Table 1. Primer for the isotype-specific amplification of the complete variable regions.
| Forward primer | Reverse primer | Primersequence 5′-3′ | Approximated product size in bp |
| BoLH_BACK | ACCCACTGTGGACCCTCCTC | ||
| BoIgMCH2_FOR | TGCCGTCACCAGAGAGGCTGT | 795 | |
| BoIgDCH2_FOR | TGCGTGCTGACCGCCTTGTT | 805 | |
| BoIgG1-3CH1_FOR | GGCACCCGAGTTCCAGGTCA | 536 | |
| BoIgECH1_FOR | GCCCAGCCTTACACGGGCTT | 467 | |
| BoIgACH1_FOR | GCCAGCACGGCAGGGAAGTT | 574 | |
| GAPDH_for | TGGTCACCAGGGCTGCT | ||
| GAPDH_rev | GGAGGGGCCATCCACAGTCT | 527 |
One universal forward primer was used for annealing within the leader region.

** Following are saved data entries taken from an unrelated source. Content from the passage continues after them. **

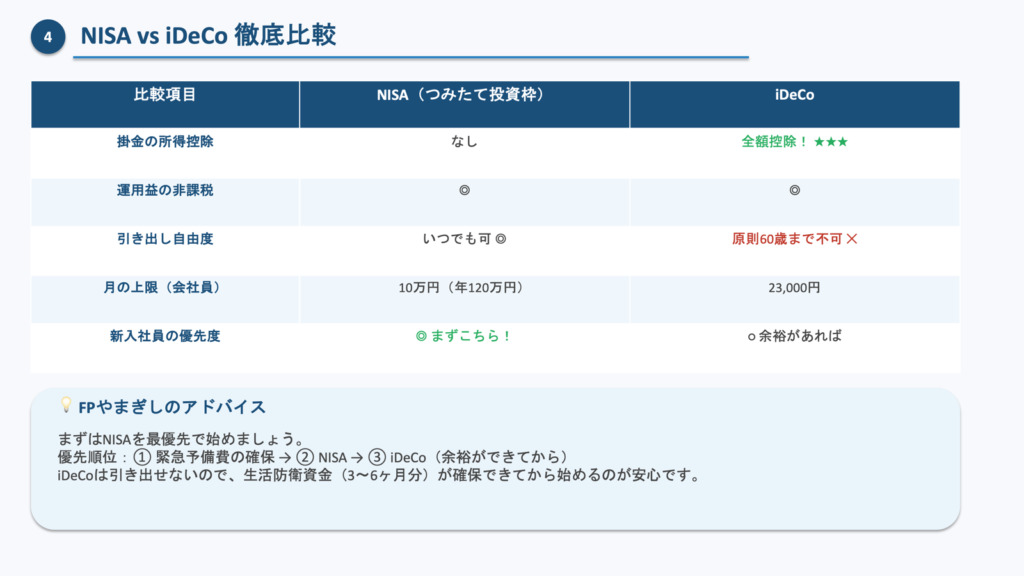This screenshot has height=576, width=1024.
Task: Select the 引き出し自由度 row label
Action: [165, 240]
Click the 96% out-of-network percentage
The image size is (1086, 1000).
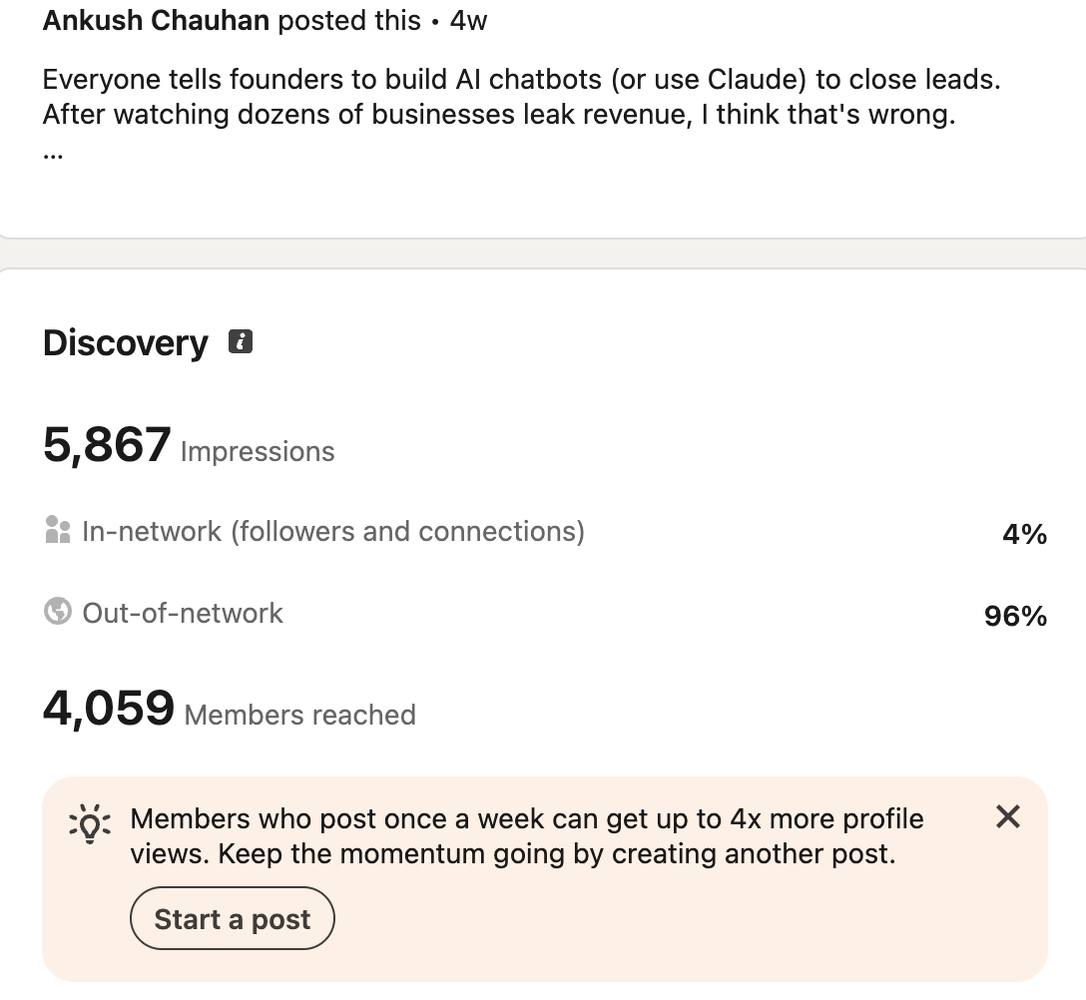1015,616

For each isotype, a reverse primer was generated for specific amplification. The annealing sites were selected in the first constant region (IGCH1), with the exception of IgM and IgD. Both isotypes share high homologies in the IGCH1 and therefore, specific reverse primers were generated for binding in the second constant region. The IgG subtypes were not distinguished further. Primers for bovine GAPDH served as cDNA quality control.